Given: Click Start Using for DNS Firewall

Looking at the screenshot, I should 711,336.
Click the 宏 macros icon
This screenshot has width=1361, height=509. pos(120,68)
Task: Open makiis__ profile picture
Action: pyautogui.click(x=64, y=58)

...

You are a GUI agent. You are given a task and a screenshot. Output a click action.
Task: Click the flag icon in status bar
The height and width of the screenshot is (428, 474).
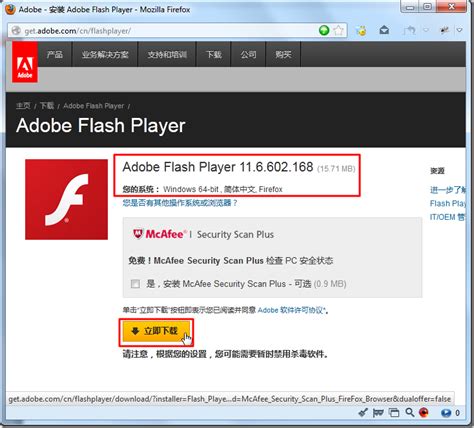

==

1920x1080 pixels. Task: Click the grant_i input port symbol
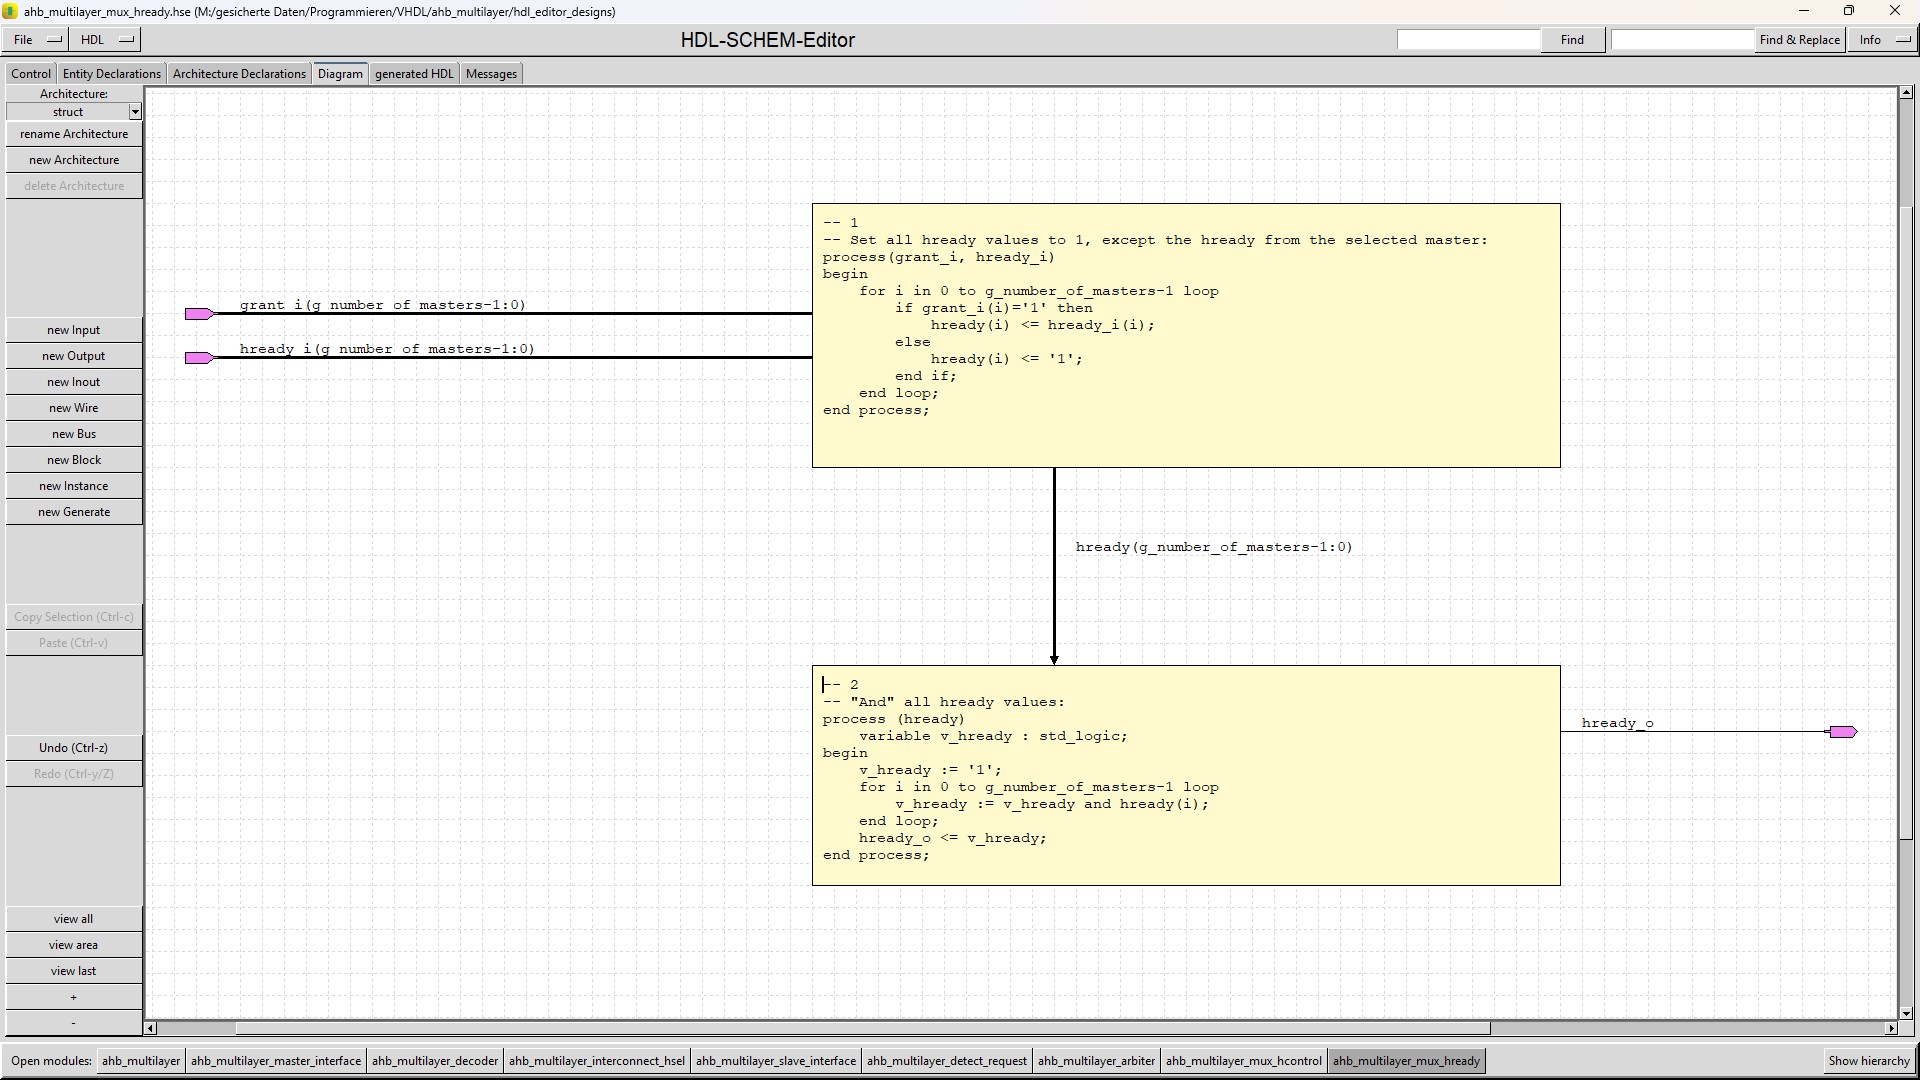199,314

▶ [SHORT PROBLEM]
Write out again the lines that begin at the one containing "Given: Click Start Using for DNS Firewall" and end after the one containing "Action: pyautogui.click(x=64, y=58)", keeping both of those lines.

▶ [WORKED SOLUTION]
Given: Click Start Using for DNS Firewall

Looking at the screenshot, I should 711,336.
Click the 宏 macros icon
This screenshot has width=1361, height=509. pos(120,68)
Task: Open makiis__ profile picture
Action: pyautogui.click(x=64, y=58)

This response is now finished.